A migration involves transferring data from a pre-existing source database onto a target CockroachDB cluster. Migrating data is a complex, multi-step process, and a data migration can take many different forms depending on your specific business and technical constraints.
Cockroach Labs provides a MOLT (Migrate Off Legacy Technology) toolkit to aid in migrations.
This page provides an overview of the following:
- The generic migration sequence
- MOLT tools
- Variables to consider when choosing a migration approach
- Common migration approaches
Migration sequence
A migration to CockroachDB generally follows a variant of this sequence:
- Assess and discover: Inventory the source database, flag unsupported features, make a migration plan.
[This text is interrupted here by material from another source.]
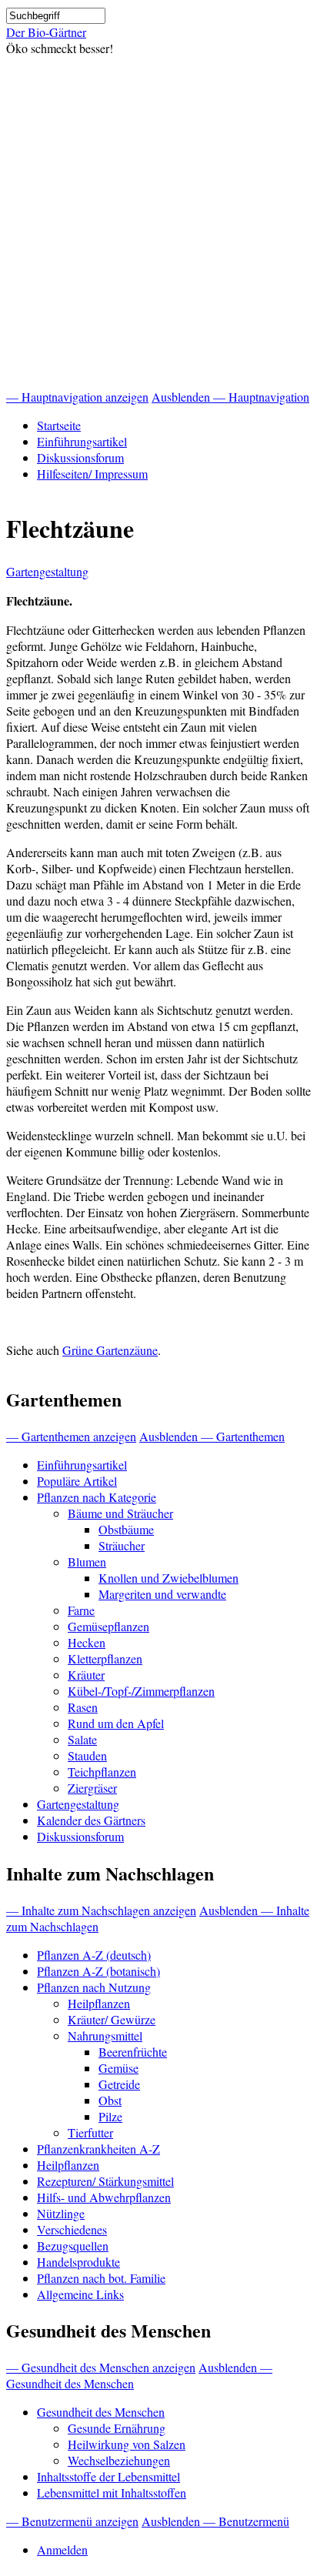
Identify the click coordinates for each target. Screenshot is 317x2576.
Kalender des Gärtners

- Prepare the environment: Configure networking, users and permissions, bucket locations, and replication settings.
- Convert the source schema: Generate CockroachDB-compatible DDL. Apply the converted schema to the target database. Drop constraints and indexes to facilitate data load.
- Load data into CockroachDB: Bulk load the source data into the CockroachDB cluster.
- Finalize target schema: Recreate indexes or constraints on CockroachDB that you previously dropped to facilitate data load.
- Replicate ongoing changes (optional): Keep CockroachDB in sync with the source. This may be necessary for migrations that minimize downtime.
- Stop application traffic: Limit user read/write traffic to the source database. This begins application downtime.
- Verify data consistency: Confirm that the CockroachDB data is consistent with the source.
- Enable failback (optional): Replicate data from the target back to the source, enabling a reversion to the source database in the event of migration failure.
- Cut over application traffic: Resume normal application use, with the CockroachDB cluster as the target database. This ends application downtime.
This sequence can vary depending on the needs on how your organization considers the migration variables. The common migration approaches describe some standard use cases, but even these may need to be modified to suit the needs of your migration.
The following diagram shows how the MOLT (Migrate Off Legacy Technology) toolkit is used at various stages of the migration sequence.
MOLT tools
MOLT (Migrate Off Legacy Technology) is a set of tools for schema conversion, data load, replication, and validation. Migrations with MOLT are resilient, restartable, and scalable to large data sets.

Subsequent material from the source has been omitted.